Montolivo e De Sciglio bene, Constant corpo estraneo

AMELIA 6,5 – Durante il primo tempo non corre grandi rischi, fa una buona parata su un tiro dalla distanza del talentino Isco che viene neutralizzato in calcio d’angolo. Sul rigore azzecca il lato ma viene salvato dalla traversa, sicuro sulle uscite. Sul gol del Malaga non può far niente, pochi minuti dopo effettua una gran parata su Eliseu.

BONERA 6,5 – Il migliore della nuova difesa a 3, preciso sugli anticipi e riesce anche a impostare il gioco senza buttare via la palla. Anche nella difesa a 4 riesce a tenere le redini della difesa.

MEXES 6 – Un po’ nervoso, durante tutto il primo tempo riesce a fermare le avanzate spagnole ma prende un giallo, evitabile, per polemiche sul fallo da rigore. Qualche volta eccede in tocchi di fino, ma molte volte salva Amelia.

ACERBI 5 – Alla sua prima partita in Champions League sembra un po’ impacciato, rischia di perdere molti palloni per eccessivi tentativi di dribbling.

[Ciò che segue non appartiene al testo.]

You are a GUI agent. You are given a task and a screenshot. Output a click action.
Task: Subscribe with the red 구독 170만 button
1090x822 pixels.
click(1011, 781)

Oltre che la sua zona, spesso, deve anche marcare l’uomo di Costant che nella fase difensiva sembra non esserci. Sul gol di Joaquín perde il suo giocatore e permette al Malaga di passare in vantaggio.

Dal 79′ BOJAN SV. – Entra tra i fischi e non incide sulla partita.

DE SCIGLIO 6.5 – Una grande prova di sacrificio per il giovane rossonero, si fa trovare sempre nella posizione giusta e sempre pronto ad attaccare e a difendere. La sua intesa con Montolivo è buona e il centrocampista centrale lo cerca sempre più spesso. Nel secondo tempo continua a proporsi, su di lui il Milan dovrà ricostruire.

MONTOLIVO 6.5 – Si prende in mano le redini di questo Milan e crea gioco cercando di servire gli inserimenti di De Sciglio, El Sharaawy e Emanuelson. Buona prestazione anche nella fase difensiva dove si sacrifica molto.

AMBROSINI 5,5 – Il capitano gioca con il cuore ma non basta, troppo impreciso e macchinoso nei passaggi. Nella fase difensiva riesce a fermare molte volte gli attacchi del Malaga, essenziale la sua presenza sui calci d’angolo dove di testa la fa da padrone. Il numero 23 fino all’ultimo secondo cerca di dare la carica ai rossoneri alla ricerca di un pareggio.

CONSTANT 4 – Inguardabile, sia nella fase offensiva che in quella difensiva. Paradossalmente nell’episodio del rigore non ha colpe, è tutto il resto che va male. Sbaglia molti stop, corre quando non può ricevere la palla e si impianta quando gli danno la palla in profondità. Pensare che il numero 21 era quello di un certo Andrea Pirlo…

Dal 69′ PATO 5 – Il primo tocco di palla è un mancato dribbling, il secondo uno stop di mano. Gioca dietro a Pazzini ma non riesce mai a essere pericoloso. Nei minuti di recupero spreca una punizione dai 30 mesi tirata su Mexes.

EL SHARAAWY 6- – Parte in sordina la prova dell’italo-egiziano, qualche lampo di classe lo esprime ma nel primo tempo rimane un po’ contratto. Il Faraone si sacrifica molto in difesa e ferma molte azioni pericolose, ma la differenza deve farla in attacco e non in difesa. All’85’ grande occasione per lui, su lancio dalla difesa crea l’occasione più nitida per il Milan.

EMANUELSON 6 – Con le sue avanzate riesce a creare occasioni pericolose, specialmente nel primo tempo quando serve El Shaarawy in ottima occasione per segnare. Dopo l’entrata di Pato gioca come centrocampista esterno. A fine partita gioca anche come terzino sinistro, dopo l’uscita di Acerbi.

PAZZINI 5 – Solite sportellate ma non riesce a pungere nelle rare occasioni che gli capitano. Si sacrifica molto ma da un attaccante non è richiesto solo il sacrificio ma anche qualche tiro in porta. Dopo l’entrata di Pato si muove di più e crea spazio per il brasiliano.

ALLEGRI 5 – Prova a mischiare le carte con un nuovo modulo, la scelta di Constant dal primo minuto è un azzardo che paga a caro prezzo. Probabilmente questa è stata la sua ultima panchina come allenatore del Milan.